Exercise aim: From the material below, copy exactly the lines beginning with the one that contains "Given: Expand hidden" and ending with the one that contains "Where should I"; the pictures stay out.

Data section:
* * * * *
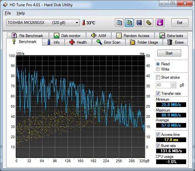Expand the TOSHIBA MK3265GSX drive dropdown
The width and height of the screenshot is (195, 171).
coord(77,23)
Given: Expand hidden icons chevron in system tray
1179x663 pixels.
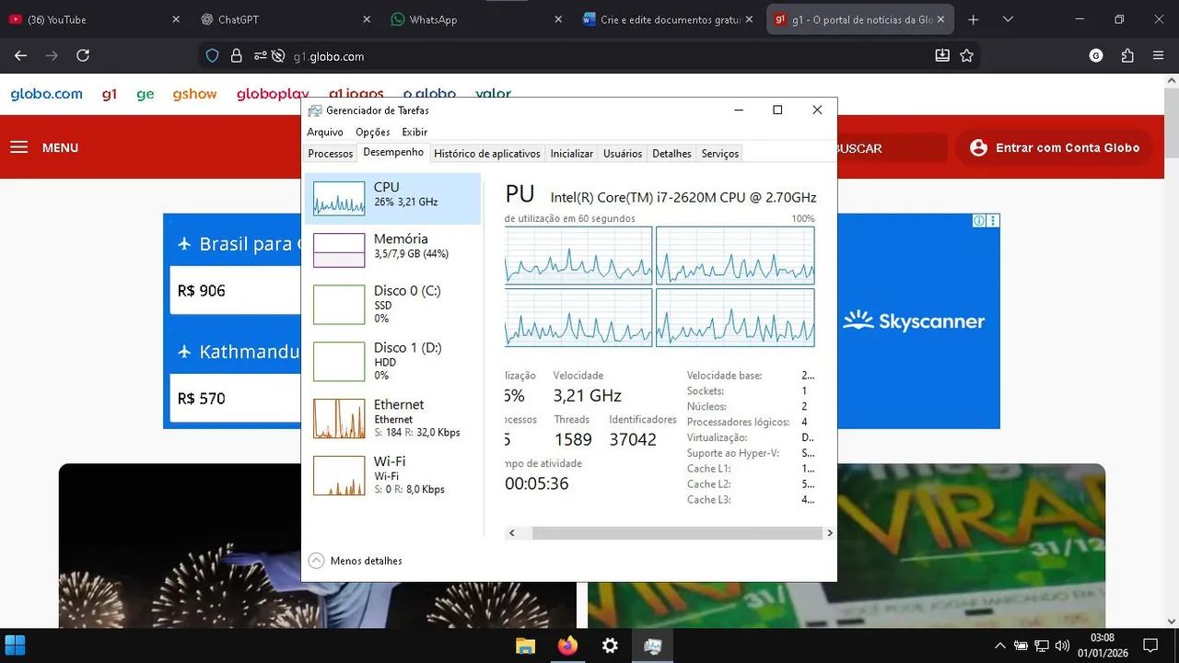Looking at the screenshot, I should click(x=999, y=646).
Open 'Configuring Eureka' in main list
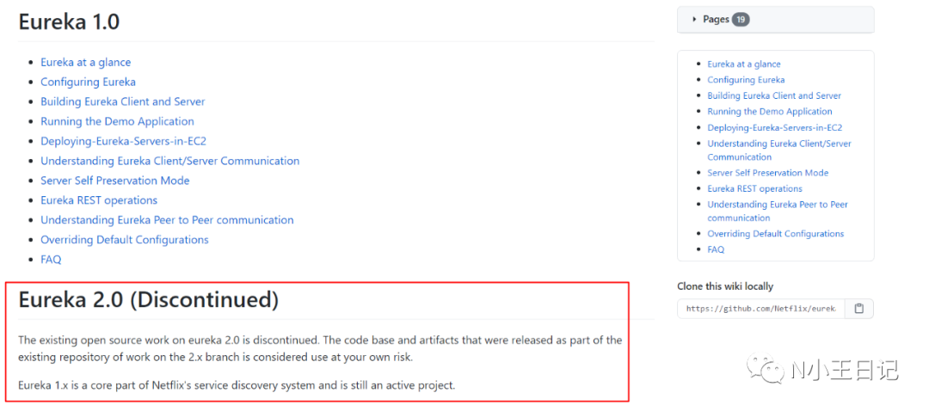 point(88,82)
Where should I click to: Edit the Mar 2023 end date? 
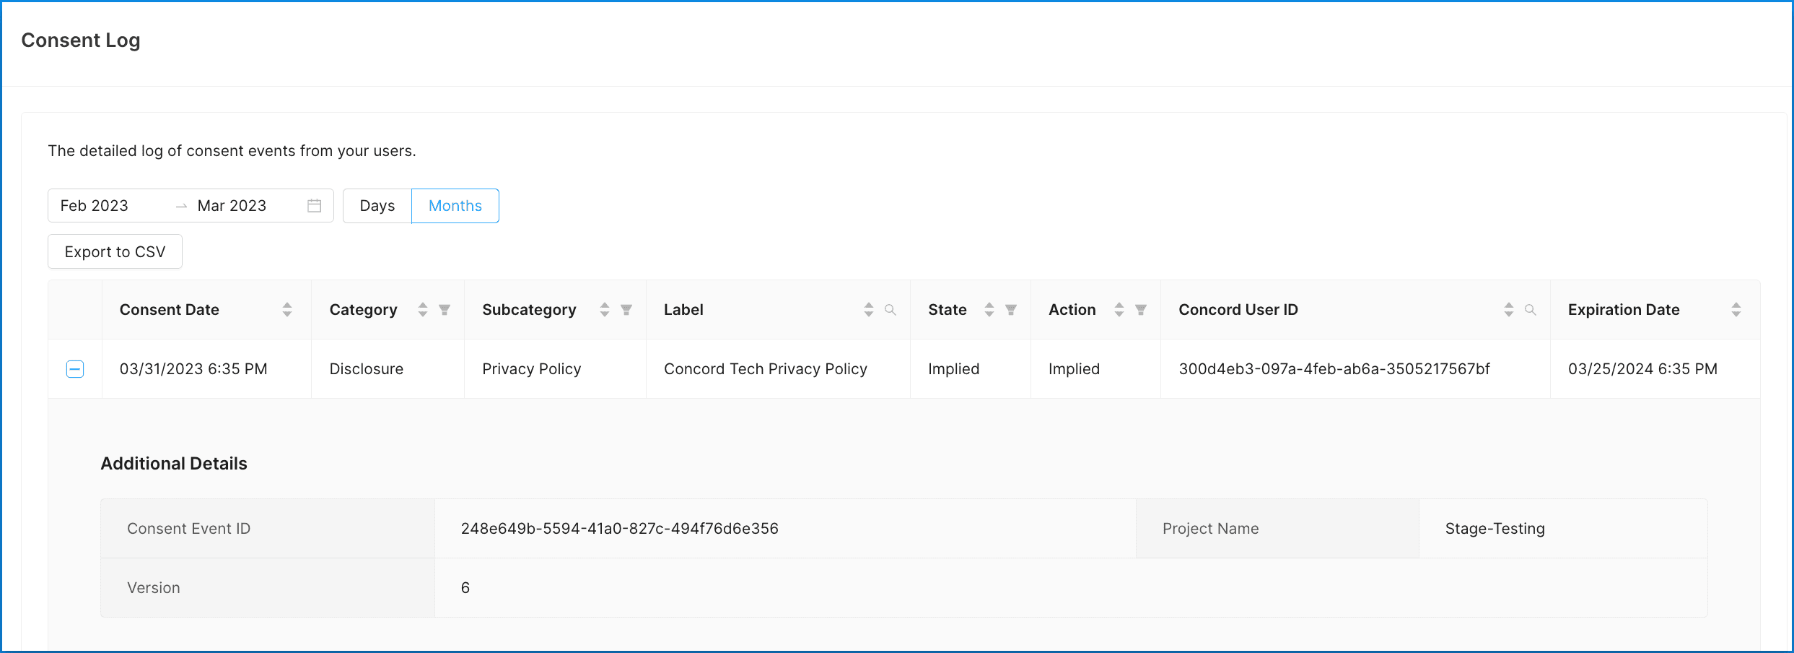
* * * * *
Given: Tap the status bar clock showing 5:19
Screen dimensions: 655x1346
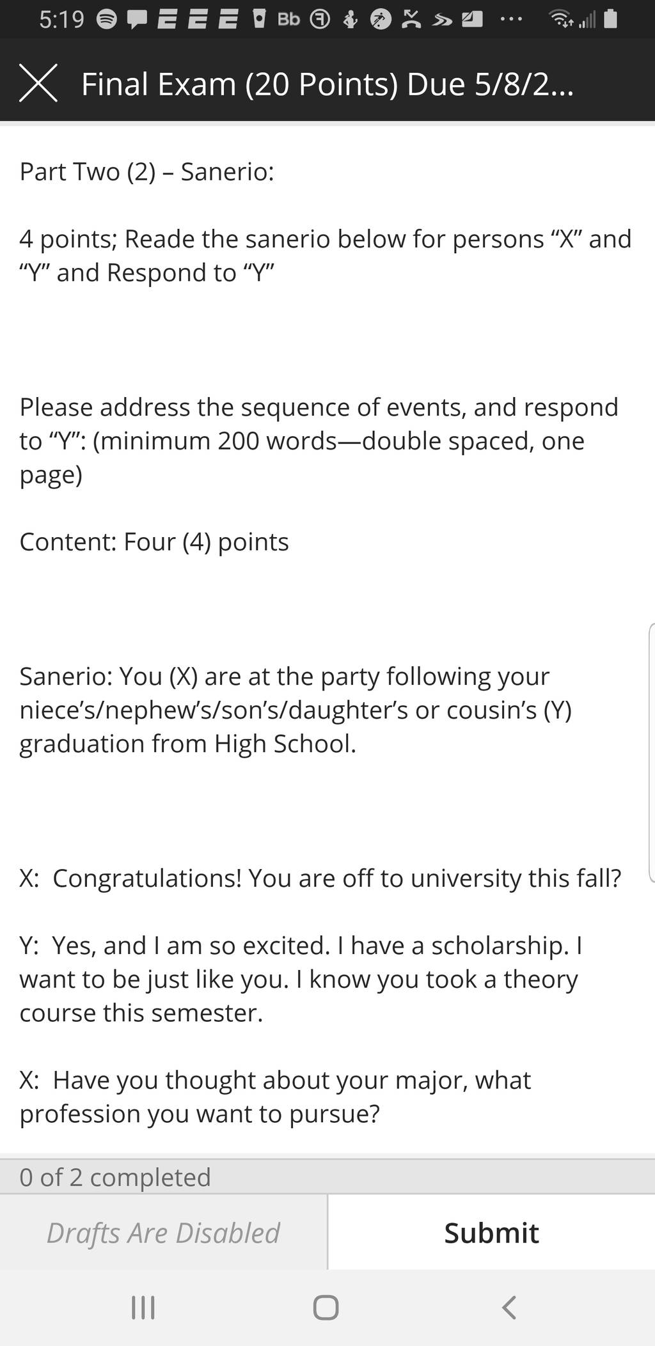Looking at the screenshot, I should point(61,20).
* * * * *
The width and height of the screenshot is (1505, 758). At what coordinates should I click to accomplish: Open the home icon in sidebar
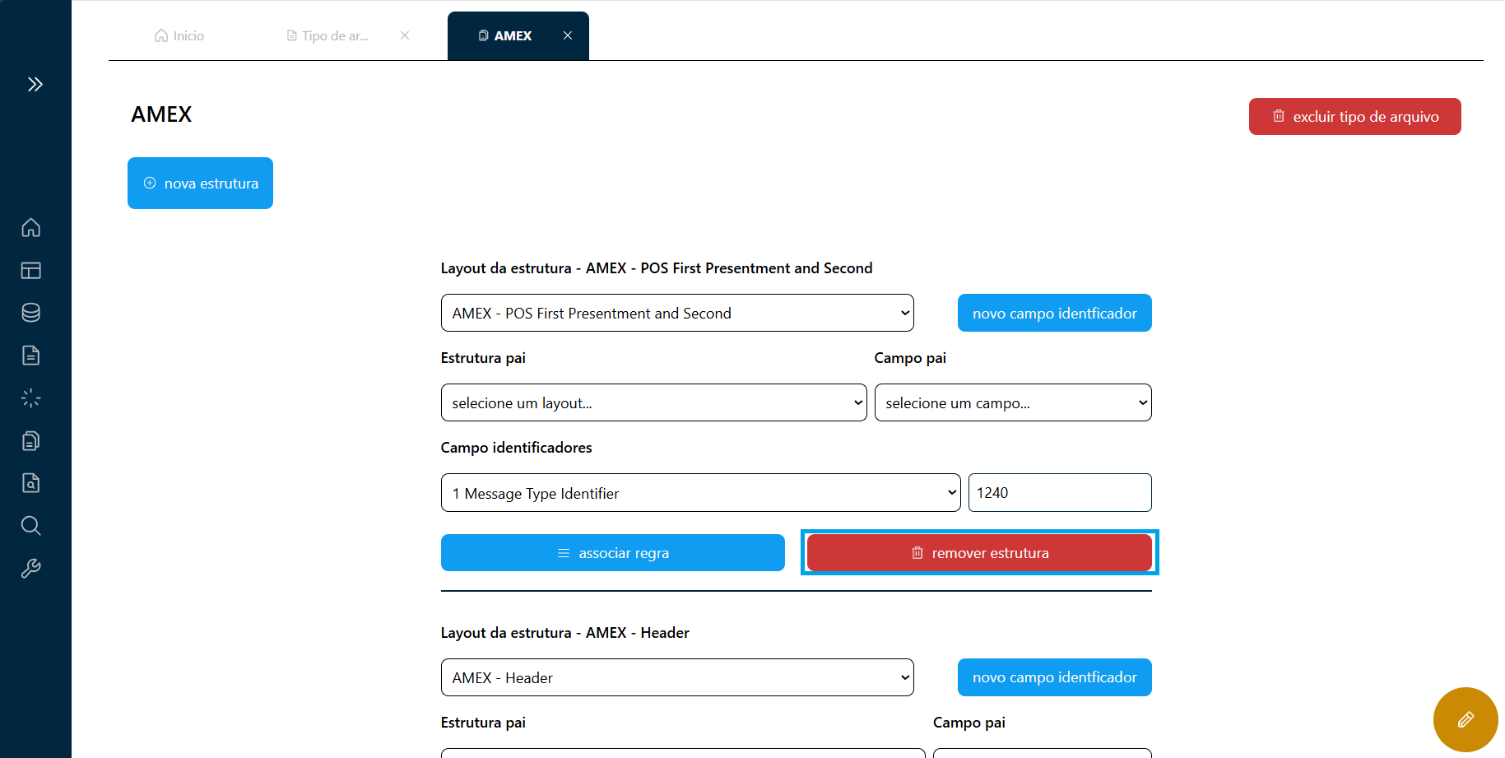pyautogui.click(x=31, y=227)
* * * * *
Answer section:
Given: Expand hidden icons chevron in system tray
1179x663 pixels.
Looking at the screenshot, I should click(x=999, y=646).
Open 'Configuring Eureka' in main list
 point(88,82)
Where should I click to: Edit the Mar 2023 end date? 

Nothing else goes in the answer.